South Africa was one of the countries instrumental in getting the UN to dedicate 2009 to the galaxies.
Durban's Kevin Govender, who is attached to the South African Astronomical Observatory in Cape Town and Salt (Southern African Large Telescope) in Sutherland, made an impassioned appeal at that time, mentioning the benefits of IYA2009 for developing countries.
So it is no surprise that Sutherland, site of Africa's Giant Eye (the southern hemisphere's largest telescope), is the setting for a star-gazing bash to welcome IYA2009.
In the run-up to the event, the local community was also encouraged to participate through traditional celebrations such as reel dancing - a Khoisan cultural dance.

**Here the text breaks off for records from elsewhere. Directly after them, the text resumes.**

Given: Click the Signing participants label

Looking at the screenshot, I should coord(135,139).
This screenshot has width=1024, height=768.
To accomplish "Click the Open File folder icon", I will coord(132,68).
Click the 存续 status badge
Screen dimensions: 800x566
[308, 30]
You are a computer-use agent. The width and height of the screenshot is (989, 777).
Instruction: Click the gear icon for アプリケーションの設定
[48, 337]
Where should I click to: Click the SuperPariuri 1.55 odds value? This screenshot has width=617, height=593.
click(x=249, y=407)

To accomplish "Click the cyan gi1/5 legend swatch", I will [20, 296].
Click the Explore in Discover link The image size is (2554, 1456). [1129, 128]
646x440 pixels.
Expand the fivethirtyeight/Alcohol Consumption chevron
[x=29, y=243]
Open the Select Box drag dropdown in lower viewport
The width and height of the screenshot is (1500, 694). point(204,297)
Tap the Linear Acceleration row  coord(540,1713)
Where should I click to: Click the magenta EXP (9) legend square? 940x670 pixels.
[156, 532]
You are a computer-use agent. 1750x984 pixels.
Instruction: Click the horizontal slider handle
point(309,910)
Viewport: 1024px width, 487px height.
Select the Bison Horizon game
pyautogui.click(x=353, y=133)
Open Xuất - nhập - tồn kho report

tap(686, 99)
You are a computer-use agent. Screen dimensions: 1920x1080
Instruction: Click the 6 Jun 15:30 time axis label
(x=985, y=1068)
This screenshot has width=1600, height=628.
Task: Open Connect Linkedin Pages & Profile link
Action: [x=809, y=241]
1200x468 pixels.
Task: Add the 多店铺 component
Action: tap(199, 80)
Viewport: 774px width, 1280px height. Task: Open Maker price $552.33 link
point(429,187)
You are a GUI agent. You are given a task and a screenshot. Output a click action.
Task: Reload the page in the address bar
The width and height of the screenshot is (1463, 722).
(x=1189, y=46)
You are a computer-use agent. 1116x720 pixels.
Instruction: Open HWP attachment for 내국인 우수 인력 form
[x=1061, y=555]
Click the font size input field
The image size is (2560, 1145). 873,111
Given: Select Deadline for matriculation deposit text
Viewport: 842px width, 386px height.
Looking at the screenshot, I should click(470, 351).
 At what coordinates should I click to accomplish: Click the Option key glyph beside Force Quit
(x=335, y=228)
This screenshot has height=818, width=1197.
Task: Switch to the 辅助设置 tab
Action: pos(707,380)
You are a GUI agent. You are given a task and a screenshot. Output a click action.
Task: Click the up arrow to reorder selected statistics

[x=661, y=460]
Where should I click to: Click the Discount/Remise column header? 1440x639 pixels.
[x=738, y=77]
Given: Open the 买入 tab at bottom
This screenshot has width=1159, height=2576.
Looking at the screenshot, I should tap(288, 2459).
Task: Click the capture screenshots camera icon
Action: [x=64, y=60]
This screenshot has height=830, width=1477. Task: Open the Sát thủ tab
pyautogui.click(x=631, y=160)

Two children elope to Africa:
Berlin - Two childhood sweethearts, aged six and seven, eloped from Hanover in northern Germany on New Year's Eve, determined to tie the knot under the African sun, police said on Monday.Aw, shucks! That's so cute.
The pair identified as Mika and Anna-Lena "are very much in love and decided to get married in Africa where it is warm, taking with them as a witness Anna-Lena's little sister, aged five", police spokesperson Holger Jureczko said.
[...]
As the first dawn of 2009 broke, the trio started to put these plans into action, packing all the essentials for the journey, including "sunglasses, swimming trunks, a lilo, summer clothes and provisions".
While their parents slept, they left their house in the suburbs of Hanover, walked a kilometre (two-thirds of a mile) up the road to a tram stop from where they took a tram for the central station.
Waiting for a train to the airport, they aroused the attention of a guard who contacted police.
Two officers managed to convince the young lovers that they would struggle to get to Africa without money or a plane ticket.
As a consolation, the children were given a special tour of the police headquarters at Hanover station where they were especially taken with the detention cells.
Their relieved parents picked them up from the station, the spokesperson said, adding: "They can still put their plan into action at a later date."